Inadequate Integration of Viral Antigenic and Host Inflammatory Markers

Most studies concentrate on either the viral immune response (anti-HA/NA antibodies) or inflammatory cytokine patterns, but very few integrate both datasets. This integration is essential to understand how antigenic variation influences host inflammatory responses and clinical outcomes. The relationship between HA-NA balance and cytokine dysregulation in co-infections (e.g., influenza-RSV) has not been sufficiently explored.

Scarcity of Pediatric and Community-Level Transmission Data

Although children are recognized as key transmitters of infections, as demonstrated in various serosurveys, large-scale studies that quantify how biomarker profiles correlate with viral shedding, contagious periods, and household transmission are limited. This gap is particularly critical in India, where overcrowding and low vaccination rates increase the risk of community transmission.

Lack of Standardized Biomarker Thresholds for Disease Severity

While markers such as IL-6, CRP, and NLR show predictive value, there is no consensus on cut-off values or assay standardization across studies.
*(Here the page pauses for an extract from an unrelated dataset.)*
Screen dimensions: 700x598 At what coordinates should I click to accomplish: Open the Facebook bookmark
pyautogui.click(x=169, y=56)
This absence of uniformity makes it challenging to apply findings effectively in clinical or public health contexts.

Vaccine and Antigenic Data Gaps

Data from India regarding circulating HA and NA variants, seroconversion rates, and vaccine-induced immunity are limited.
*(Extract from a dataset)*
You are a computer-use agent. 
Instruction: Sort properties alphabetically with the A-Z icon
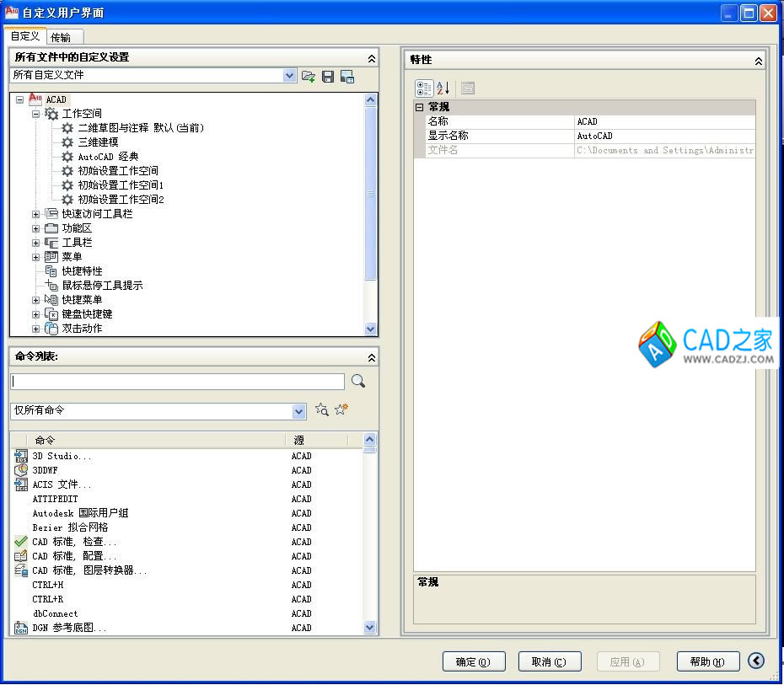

In India, influenza is a recurring seasonal and post-monsoon infection, with variable regional dominance of H1N1 and H3N2 strains. However, there are few serological and cytokine correlation studies available. The limited studies, such as Dutta et al. (2019), conducted in Assam, indicate elevated levels of pro-inflammatory cytokines (IL-6, TNF-α) during acute influenza infections, but they lack follow-up data on disease severity or transmission outcomes. For RSV, there is a high rate of infant hospitalizations during the winter seasons, yet systematic biomarker-based studies are absent. There is an urgent need for integrated multicentric research that combines viral genomics (such as HA/NA profiling), immune biomarker quantification, and clinical severity assessment.

Conclusions

INFV and RSV continue to present significant global health and economic challenges, with overlapping seasonal peaks and similar mechanisms for immune activation and disease progression. Over the past two decades, evidence has shown that circulating viral proteins - especially HA and NA - along with host inflammatory mediators such as IL-6, IL-8, TNF-α, CRP, and neutrophil indices, play crucial roles in determining disease severity, potential for transmission, and clinical outcomes. High levels of anti-HA and anti-NA antibodies provide protection and reduce the amount of virus shed, while hyperinflammatory responses are characteristic of severe and fatal cases.

Despite recent advancements, significant research gaps remain in the field. Most studies are conducted in high-income countries, which means that LMICs, including India, are often underrepresented in biomarker-based surveillance and clinical correlation studies. Additionally, the limited integration of viral antigen data with host immune signatures, along with the lack of standardized biomarker thresholds, impedes clinical translation. To address these issues, future research should focus on multicentric, longitudinal studies that combine viral genomics, antigenic profiling, host immune transcriptomics, and clinical outcomes. Such integrative approaches will help identify reliable biomarkers for disease prognosis and transmission control. This, in turn, will inform targeted vaccination strategies, therapeutic interventions, and public health preparedness in various epidemiological contexts.